> **Task to carry out**:
Revise the rows starting with the line with "750x520 pixels. At" and going on through the end of the rows, swapping "pencil icon" for "edit button" and leaving everything else as it is.

(Stored items from a collection)
--------------------------------------------------
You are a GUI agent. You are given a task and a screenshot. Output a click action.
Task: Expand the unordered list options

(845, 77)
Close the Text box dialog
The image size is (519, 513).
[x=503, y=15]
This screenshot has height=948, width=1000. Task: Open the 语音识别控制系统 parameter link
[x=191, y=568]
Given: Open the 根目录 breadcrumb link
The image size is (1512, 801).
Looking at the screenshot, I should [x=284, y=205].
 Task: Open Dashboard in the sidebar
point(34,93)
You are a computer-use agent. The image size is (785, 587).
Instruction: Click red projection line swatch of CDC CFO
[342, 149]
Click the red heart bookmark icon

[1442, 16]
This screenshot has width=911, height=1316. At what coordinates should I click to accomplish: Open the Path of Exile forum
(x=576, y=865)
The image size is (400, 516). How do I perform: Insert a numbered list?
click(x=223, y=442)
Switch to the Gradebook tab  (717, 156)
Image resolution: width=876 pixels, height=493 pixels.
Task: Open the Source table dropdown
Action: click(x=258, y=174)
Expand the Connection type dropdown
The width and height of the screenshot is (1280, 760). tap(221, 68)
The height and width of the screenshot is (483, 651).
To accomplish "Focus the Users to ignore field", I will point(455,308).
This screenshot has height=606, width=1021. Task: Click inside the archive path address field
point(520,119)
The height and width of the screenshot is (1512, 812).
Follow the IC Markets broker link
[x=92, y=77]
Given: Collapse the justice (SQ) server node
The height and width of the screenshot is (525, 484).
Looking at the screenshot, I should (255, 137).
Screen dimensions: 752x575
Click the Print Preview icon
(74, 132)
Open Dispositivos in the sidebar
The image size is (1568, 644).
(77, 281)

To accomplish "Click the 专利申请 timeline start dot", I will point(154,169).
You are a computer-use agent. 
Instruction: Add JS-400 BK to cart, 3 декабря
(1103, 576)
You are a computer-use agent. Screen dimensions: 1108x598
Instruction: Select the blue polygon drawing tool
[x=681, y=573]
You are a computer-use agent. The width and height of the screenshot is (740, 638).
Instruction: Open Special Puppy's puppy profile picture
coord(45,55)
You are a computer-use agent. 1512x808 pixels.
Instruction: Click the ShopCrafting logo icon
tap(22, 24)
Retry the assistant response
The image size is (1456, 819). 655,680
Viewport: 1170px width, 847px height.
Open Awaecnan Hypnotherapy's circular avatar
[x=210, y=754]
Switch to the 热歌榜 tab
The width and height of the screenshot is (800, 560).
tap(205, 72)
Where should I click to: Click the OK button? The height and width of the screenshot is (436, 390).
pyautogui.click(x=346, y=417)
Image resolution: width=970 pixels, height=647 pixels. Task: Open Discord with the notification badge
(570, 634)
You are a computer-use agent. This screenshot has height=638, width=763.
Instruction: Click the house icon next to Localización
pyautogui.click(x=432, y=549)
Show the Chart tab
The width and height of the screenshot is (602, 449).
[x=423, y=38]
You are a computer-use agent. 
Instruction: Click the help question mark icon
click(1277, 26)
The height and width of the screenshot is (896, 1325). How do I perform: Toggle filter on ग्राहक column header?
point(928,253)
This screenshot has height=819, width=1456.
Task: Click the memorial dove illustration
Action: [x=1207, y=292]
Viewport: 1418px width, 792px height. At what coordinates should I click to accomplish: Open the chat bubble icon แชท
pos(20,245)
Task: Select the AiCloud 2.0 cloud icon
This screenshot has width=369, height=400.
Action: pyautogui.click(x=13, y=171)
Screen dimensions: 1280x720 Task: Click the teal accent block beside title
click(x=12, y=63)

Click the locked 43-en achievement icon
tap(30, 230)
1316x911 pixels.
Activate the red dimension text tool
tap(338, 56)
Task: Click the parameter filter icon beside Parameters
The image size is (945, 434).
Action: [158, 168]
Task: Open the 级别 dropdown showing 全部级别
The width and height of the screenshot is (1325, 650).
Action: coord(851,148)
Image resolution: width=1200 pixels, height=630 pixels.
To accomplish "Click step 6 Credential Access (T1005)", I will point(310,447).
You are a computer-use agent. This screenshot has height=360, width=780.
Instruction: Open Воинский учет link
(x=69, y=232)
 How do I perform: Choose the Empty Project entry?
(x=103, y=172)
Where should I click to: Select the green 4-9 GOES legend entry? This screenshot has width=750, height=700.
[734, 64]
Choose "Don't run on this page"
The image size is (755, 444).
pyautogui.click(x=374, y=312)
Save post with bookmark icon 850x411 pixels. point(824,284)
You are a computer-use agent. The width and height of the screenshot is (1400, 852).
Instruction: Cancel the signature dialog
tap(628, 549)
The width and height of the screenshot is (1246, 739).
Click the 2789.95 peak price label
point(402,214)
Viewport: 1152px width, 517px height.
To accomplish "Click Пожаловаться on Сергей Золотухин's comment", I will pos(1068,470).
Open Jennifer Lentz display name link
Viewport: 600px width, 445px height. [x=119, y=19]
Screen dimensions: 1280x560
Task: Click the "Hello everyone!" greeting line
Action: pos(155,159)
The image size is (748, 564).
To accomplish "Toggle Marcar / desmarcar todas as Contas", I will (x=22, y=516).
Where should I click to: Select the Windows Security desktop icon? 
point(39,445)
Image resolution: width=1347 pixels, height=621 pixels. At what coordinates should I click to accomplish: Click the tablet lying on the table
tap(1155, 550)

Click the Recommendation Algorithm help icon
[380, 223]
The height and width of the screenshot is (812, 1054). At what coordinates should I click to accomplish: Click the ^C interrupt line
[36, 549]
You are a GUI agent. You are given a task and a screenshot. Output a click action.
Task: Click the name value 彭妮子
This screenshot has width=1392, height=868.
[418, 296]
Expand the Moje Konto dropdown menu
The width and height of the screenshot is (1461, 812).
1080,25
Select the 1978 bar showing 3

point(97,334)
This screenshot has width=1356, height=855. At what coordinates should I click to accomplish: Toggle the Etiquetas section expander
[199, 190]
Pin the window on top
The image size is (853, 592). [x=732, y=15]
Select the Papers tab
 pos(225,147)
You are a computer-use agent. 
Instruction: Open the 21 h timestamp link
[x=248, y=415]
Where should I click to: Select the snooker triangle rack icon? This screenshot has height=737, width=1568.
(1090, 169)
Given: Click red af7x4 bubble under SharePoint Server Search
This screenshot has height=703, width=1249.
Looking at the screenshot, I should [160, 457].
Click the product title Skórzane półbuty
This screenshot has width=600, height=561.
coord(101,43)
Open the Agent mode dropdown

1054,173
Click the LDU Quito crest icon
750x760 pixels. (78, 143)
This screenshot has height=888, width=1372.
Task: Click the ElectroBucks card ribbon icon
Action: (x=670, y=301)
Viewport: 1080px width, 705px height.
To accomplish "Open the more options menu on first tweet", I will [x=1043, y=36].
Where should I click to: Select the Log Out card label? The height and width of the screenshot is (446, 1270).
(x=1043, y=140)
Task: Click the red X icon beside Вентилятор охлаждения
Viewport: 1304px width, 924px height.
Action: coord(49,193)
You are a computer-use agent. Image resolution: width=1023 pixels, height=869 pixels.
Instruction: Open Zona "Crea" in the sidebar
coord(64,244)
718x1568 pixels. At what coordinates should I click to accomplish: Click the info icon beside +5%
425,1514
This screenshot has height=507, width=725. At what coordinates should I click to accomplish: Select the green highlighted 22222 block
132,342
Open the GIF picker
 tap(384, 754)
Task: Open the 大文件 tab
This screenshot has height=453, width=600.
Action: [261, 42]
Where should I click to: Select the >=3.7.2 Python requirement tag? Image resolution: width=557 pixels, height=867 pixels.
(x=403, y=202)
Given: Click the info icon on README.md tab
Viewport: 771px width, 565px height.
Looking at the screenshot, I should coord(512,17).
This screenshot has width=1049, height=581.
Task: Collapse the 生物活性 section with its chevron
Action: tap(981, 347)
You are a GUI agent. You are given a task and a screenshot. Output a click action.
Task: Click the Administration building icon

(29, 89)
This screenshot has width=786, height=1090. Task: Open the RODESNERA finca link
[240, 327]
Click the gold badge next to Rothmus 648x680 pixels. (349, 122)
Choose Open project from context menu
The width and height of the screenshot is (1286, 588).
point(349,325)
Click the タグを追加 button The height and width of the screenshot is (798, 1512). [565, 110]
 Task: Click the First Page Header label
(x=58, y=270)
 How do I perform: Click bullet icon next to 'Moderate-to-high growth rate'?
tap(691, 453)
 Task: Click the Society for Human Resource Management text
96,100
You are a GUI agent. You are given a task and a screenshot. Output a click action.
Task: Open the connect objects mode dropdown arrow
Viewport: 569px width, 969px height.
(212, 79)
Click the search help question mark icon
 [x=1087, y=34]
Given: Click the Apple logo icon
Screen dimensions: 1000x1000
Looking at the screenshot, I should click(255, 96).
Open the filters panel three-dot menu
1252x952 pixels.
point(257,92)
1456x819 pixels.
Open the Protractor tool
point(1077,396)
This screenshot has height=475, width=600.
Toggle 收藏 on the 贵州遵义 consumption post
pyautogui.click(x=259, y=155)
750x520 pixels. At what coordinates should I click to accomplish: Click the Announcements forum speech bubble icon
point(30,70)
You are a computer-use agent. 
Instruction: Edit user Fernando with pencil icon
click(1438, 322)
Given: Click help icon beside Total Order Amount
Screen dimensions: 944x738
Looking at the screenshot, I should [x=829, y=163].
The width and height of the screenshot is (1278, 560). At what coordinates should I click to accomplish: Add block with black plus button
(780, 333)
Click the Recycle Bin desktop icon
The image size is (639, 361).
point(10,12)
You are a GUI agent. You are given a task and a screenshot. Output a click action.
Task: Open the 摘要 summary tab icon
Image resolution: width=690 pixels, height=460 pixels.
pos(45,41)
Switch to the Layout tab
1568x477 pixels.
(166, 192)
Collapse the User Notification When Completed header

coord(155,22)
--------------------------------------------------
> **Response to the exercise**:
750x520 pixels. At what coordinates should I click to accomplish: Click the Announcements forum speech bubble icon
point(30,70)
You are a computer-use agent. 
Instruction: Edit user Fernando with edit button
click(1438, 322)
Given: Click help icon beside Total Order Amount
Screen dimensions: 944x738
Looking at the screenshot, I should [x=829, y=163].
The width and height of the screenshot is (1278, 560). At what coordinates should I click to accomplish: Add block with black plus button
(780, 333)
Click the Recycle Bin desktop icon
The image size is (639, 361).
point(10,12)
You are a GUI agent. You are given a task and a screenshot. Output a click action.
Task: Open the 摘要 summary tab icon
Image resolution: width=690 pixels, height=460 pixels.
pos(45,41)
Switch to the Layout tab
1568x477 pixels.
(166, 192)
Collapse the User Notification When Completed header

coord(155,22)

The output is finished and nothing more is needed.